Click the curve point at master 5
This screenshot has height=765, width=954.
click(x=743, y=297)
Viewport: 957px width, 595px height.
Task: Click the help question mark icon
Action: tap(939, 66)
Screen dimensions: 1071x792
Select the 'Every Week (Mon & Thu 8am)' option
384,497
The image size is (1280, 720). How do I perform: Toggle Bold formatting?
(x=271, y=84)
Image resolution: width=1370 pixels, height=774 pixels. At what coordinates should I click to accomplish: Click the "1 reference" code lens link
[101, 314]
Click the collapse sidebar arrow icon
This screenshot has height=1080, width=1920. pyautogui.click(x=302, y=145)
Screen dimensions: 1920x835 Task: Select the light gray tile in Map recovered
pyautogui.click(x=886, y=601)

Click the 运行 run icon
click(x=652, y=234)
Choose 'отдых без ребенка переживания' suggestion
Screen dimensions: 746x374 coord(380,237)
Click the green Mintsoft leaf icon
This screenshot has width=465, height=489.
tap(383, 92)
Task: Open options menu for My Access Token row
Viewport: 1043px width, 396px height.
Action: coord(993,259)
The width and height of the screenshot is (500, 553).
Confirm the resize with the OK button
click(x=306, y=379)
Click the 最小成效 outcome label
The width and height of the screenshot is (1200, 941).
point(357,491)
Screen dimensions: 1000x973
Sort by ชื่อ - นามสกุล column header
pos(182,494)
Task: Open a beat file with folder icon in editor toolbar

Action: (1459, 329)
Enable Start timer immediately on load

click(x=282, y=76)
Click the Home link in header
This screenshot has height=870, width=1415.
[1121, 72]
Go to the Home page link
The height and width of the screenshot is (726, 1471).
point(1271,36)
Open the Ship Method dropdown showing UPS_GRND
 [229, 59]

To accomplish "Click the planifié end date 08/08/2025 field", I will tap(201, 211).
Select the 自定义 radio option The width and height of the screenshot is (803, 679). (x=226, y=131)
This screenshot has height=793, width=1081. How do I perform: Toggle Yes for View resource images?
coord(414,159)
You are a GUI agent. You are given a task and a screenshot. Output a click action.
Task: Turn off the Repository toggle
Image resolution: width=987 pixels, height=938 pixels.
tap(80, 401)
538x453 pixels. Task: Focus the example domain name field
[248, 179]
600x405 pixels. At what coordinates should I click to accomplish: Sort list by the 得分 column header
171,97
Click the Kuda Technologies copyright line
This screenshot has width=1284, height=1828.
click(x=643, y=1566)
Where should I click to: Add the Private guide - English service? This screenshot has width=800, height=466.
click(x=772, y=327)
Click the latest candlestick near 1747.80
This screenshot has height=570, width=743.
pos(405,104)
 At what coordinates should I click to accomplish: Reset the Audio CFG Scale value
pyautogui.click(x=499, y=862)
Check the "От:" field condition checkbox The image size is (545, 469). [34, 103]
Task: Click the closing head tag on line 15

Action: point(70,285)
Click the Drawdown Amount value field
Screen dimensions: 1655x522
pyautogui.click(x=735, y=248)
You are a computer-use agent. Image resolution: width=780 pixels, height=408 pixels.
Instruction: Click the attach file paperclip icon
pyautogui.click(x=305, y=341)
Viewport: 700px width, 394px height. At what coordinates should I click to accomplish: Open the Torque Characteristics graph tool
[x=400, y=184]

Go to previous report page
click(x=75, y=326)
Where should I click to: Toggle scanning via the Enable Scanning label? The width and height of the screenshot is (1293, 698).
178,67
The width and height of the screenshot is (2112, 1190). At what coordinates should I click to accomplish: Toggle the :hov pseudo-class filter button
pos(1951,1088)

◆ Exercise details ◆
Repeat word for word the lines above that run from the line containing "This screenshot has height=793, width=1081." through the line containing "You are a computer-use", both ends included, and nothing else.

◆ Task answer ◆
This screenshot has height=793, width=1081. How do I perform: Toggle Yes for View resource images?
coord(414,159)
You are a GUI agent. You are given a task and a screenshot. Output a click action.
Task: Turn off the Repository toggle
Image resolution: width=987 pixels, height=938 pixels.
tap(80, 401)
538x453 pixels. Task: Focus the example domain name field
[248, 179]
600x405 pixels. At what coordinates should I click to accomplish: Sort list by the 得分 column header
171,97
Click the Kuda Technologies copyright line
This screenshot has width=1284, height=1828.
click(x=643, y=1566)
Where should I click to: Add the Private guide - English service? This screenshot has width=800, height=466.
click(x=772, y=327)
Click the latest candlestick near 1747.80
This screenshot has height=570, width=743.
pos(405,104)
 At what coordinates should I click to accomplish: Reset the Audio CFG Scale value
pyautogui.click(x=499, y=862)
Check the "От:" field condition checkbox The image size is (545, 469). [34, 103]
Task: Click the closing head tag on line 15

Action: point(70,285)
Click the Drawdown Amount value field
Screen dimensions: 1655x522
pyautogui.click(x=735, y=248)
You are a computer-use agent. Image resolution: width=780 pixels, height=408 pixels.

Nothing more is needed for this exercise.